Centro de Documentação da PJ
Analítico de Periódico

34129
PARREIRA, Luís Newton
A Guarda Nacional Republicana, uma força singular / Luís Newton Parreira
Segurança e Defesa, Loures, N.º 27 (Dezembro 2013 - Fevereiro 2014), p. 8-13
CD 352. Intervenção do Tenente General Luís Newton Parreira, Comandante Geral da GNR, no almoço-debate de apresentação de um número da revista "Segurança e Defesa", em 24 de Setembro de 2013, no Palácio da Ordem de Malta, em Lisboa.

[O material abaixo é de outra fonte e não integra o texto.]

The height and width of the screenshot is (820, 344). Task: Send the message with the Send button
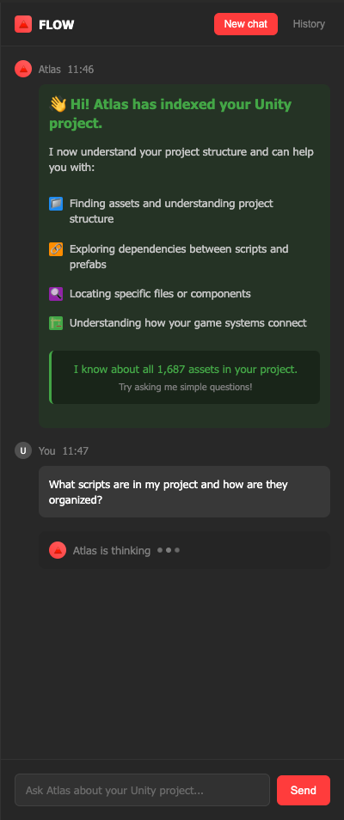[304, 790]
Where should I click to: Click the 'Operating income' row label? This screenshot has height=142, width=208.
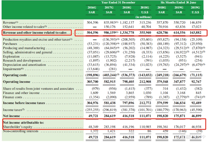16,82
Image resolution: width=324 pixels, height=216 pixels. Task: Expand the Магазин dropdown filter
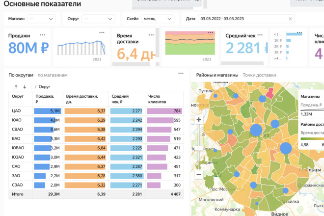[x=41, y=19]
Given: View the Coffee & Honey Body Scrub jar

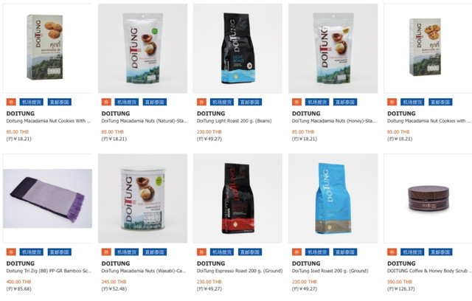Looking at the screenshot, I should click(428, 198).
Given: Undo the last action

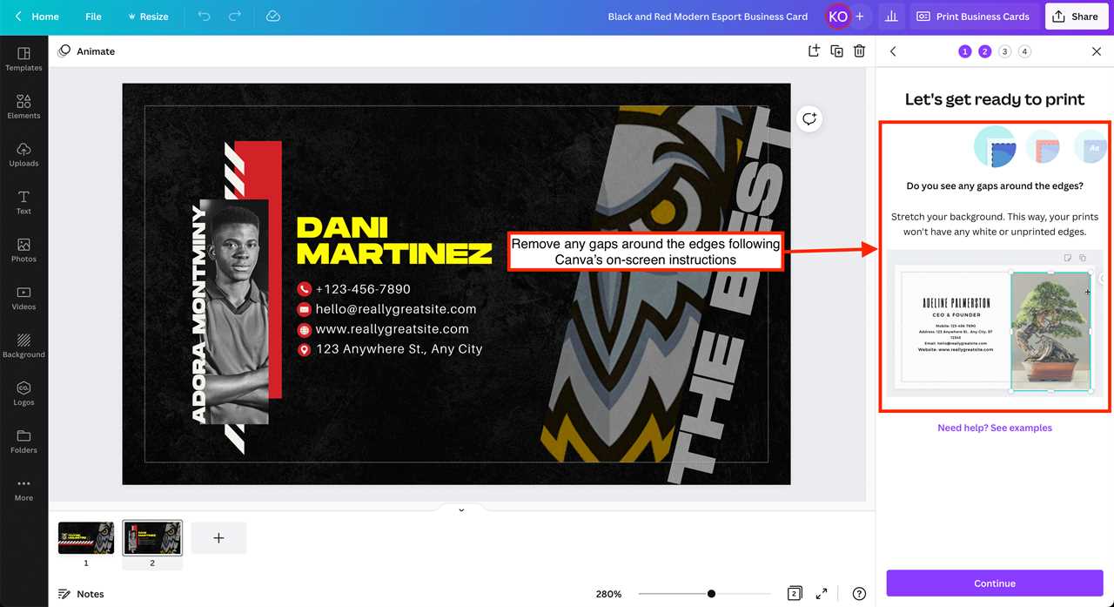Looking at the screenshot, I should (x=204, y=16).
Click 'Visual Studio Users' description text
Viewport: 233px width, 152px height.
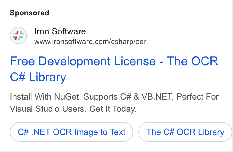point(48,109)
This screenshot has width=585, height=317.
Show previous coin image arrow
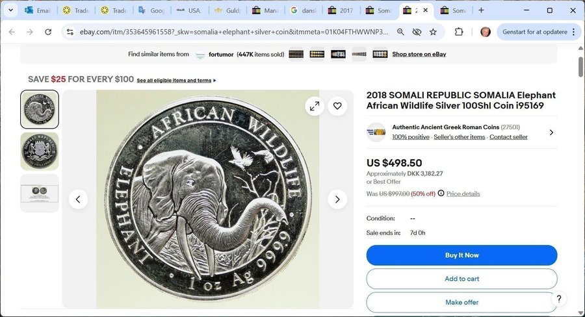click(x=78, y=199)
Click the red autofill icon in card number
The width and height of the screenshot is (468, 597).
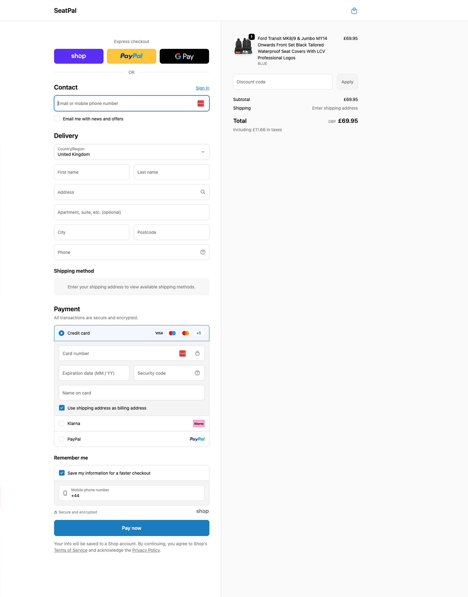coord(182,353)
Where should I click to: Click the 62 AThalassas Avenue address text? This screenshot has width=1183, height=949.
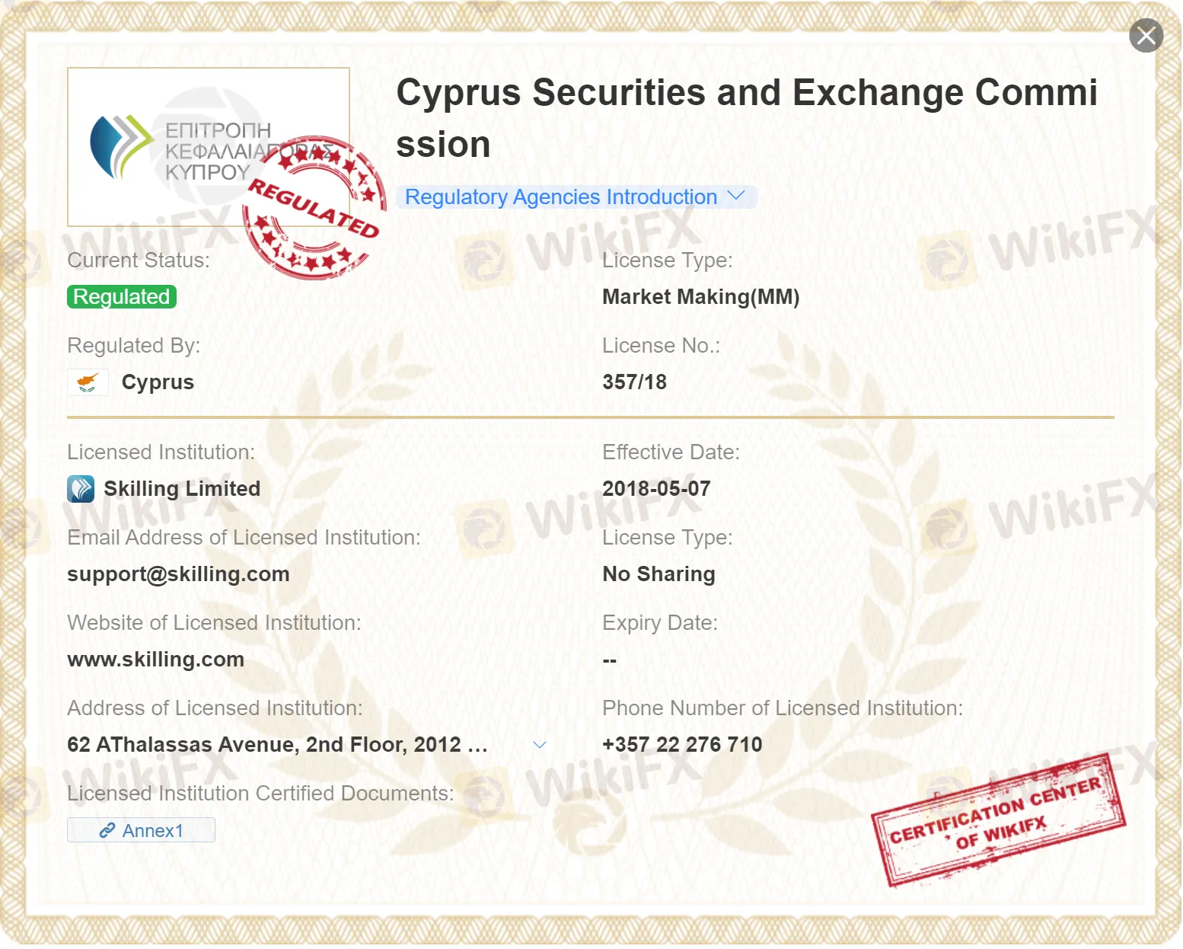coord(277,745)
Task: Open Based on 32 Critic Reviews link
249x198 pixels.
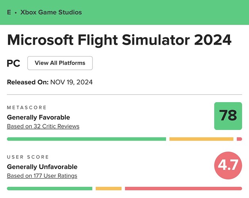Action: (43, 126)
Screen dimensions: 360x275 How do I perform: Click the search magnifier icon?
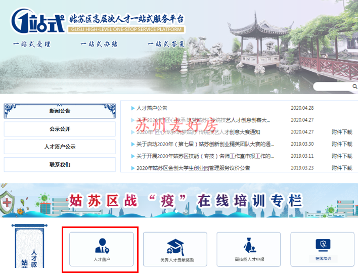355,87
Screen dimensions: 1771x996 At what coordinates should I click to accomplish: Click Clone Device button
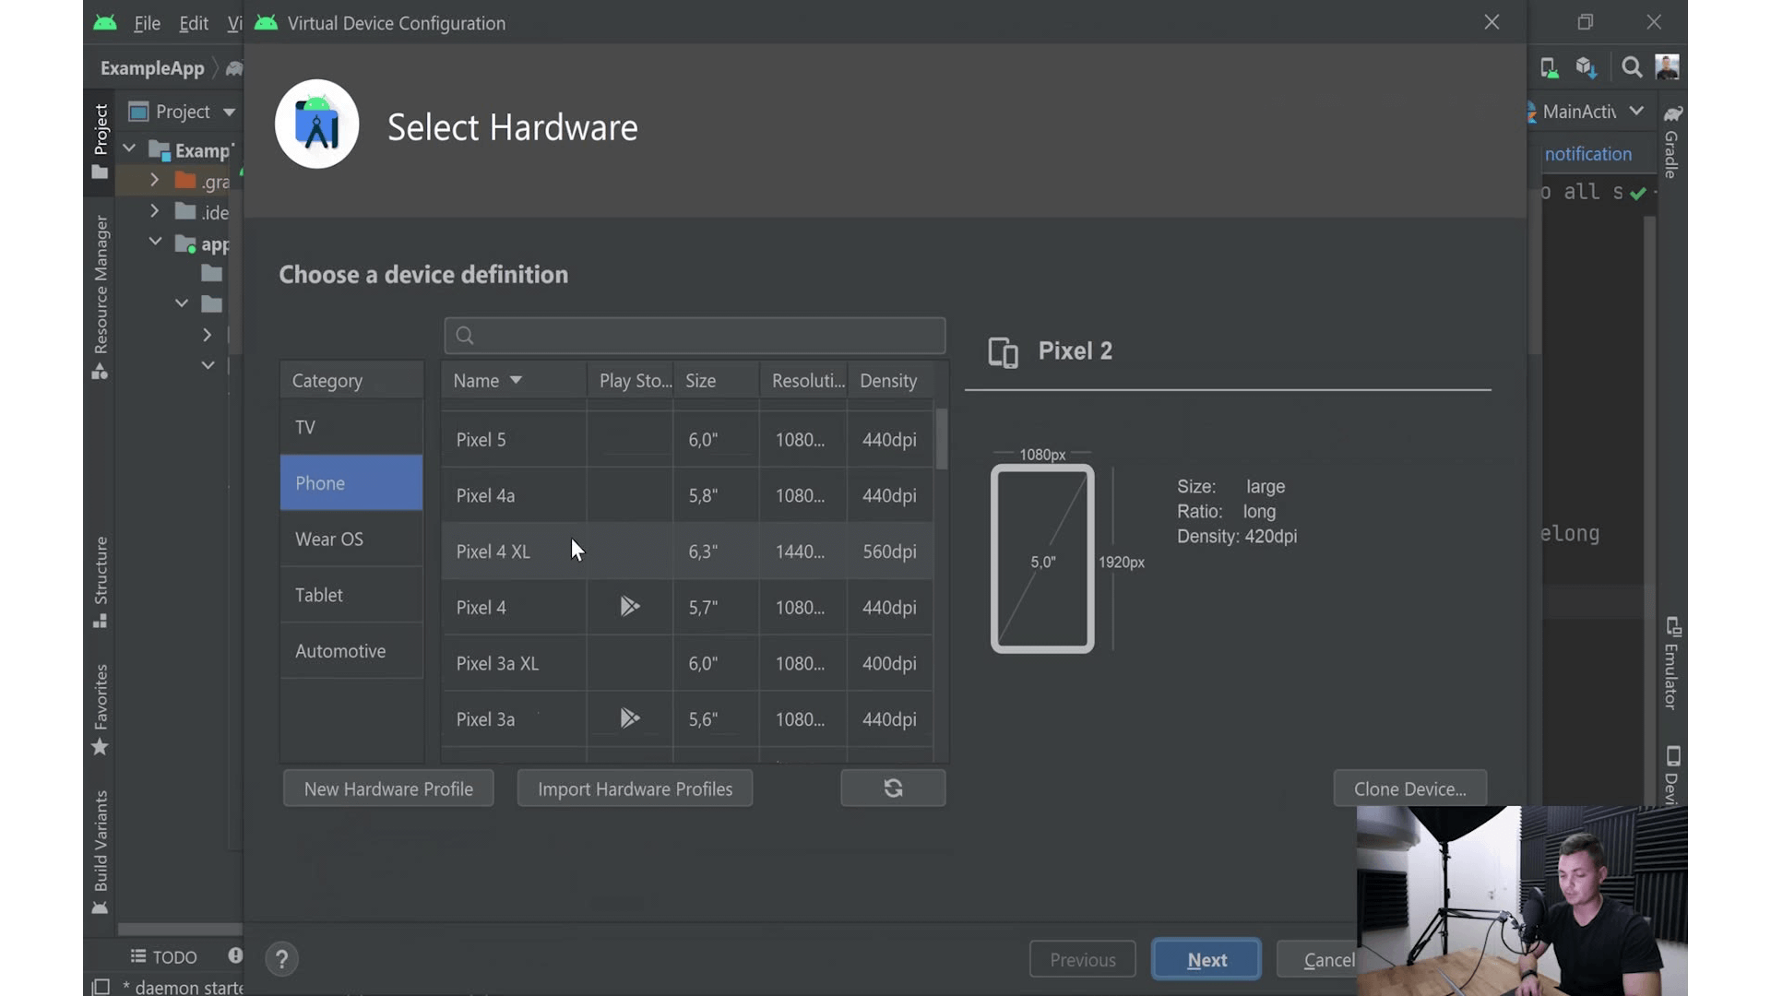pyautogui.click(x=1409, y=789)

GUARDA NACIONAL REPUBLICANA, SEGURANÇA INTERNA, DEFESA NACIONAL, ORGANIZAÇÃO POLICIAL, SISTEMA POLICIAL, PORTUGAL

Ao longo da intervenção, o Comandante Geral da GNR aborda vários conceitos e definições relacionados com a orgânica e missões desta “força singular”. A sua dupla dependência (Ministério da Administração Interna e Ministério da Defesa Nacional) e a especificidade de, no âmbito das forças e serviços que exercem funções de segurança interna, o seu efetivo ser o único com estatuto militar (diferenciando-os dos restantes, civis) e, paralelamente, no âmbito dos corpos militares, possuírem uma missão especial – a da segurança, agentes da autoridade e órgãos de polícia criminal – distinguindo-os das restantes Forças Armadas, são alguns dos aspetos que permitem ao autor afirmar que “a GNR é uma força militar de segurança”, expressão esta que, eventualmente, será mais feliz do que a atualmente consagrada na Lei Orgânica: “uma força de segurança de natureza militar”. Sublinhando que a Guarda constitui-se como “força de charneira - entre as Polícias e as Forças Armadas” -, o autor afirma que a GNR é a força que se encontra melhor posicionada para corporizar os princípios e intenções enunciadas no novo Conceito Estratégico de Defesa Nacional e no modelo de segurança interna dual (opção do Governo, inscrita no seu Programa), considerando ainda ser este o momento oportuno para clarificar o posicionamento legal da GNR no contexto da segurança e defesa nacionais. Realçando a polivalência da GNR, refere as diversas operações no estrangeiro como “força militar com funções de segurança” e a participação na FIEP (Associação de Forças Militares de Segurança), na EGF (European Gendarmerie Force/Eurogendfor) e noutras redes europeias de forças de segurança (TISPOL – rodoviário; RAILPOL – ferroviário; e AQUAPOL – aquática). Aprofundando um pouco mais a cooperação da Guarda a um nível europeu, são elencadas várias agências/serviços europeus com os quais a GNR coopera no âmbito do combate aos fenómenos criminais transnacionais (EUROPOL; OLAF; FRONTEX; CEPOL; IMPEL; EUROMED). Antes de terminar reafirmando a validade do modelo dual e da “gendarmerie”, expõe ainda as novas valências da GNR com o Sistema Integrado de Vigilância, Comando e Controlo da Costa Portuguesa, o SEPNA (Serviço de Proteção da Natureza e Ambiente), o Grupo de Intervenção, Proteção e Socorro (GIPS), bem como as suas competências no âmbito da proteção civil e investigação criminal.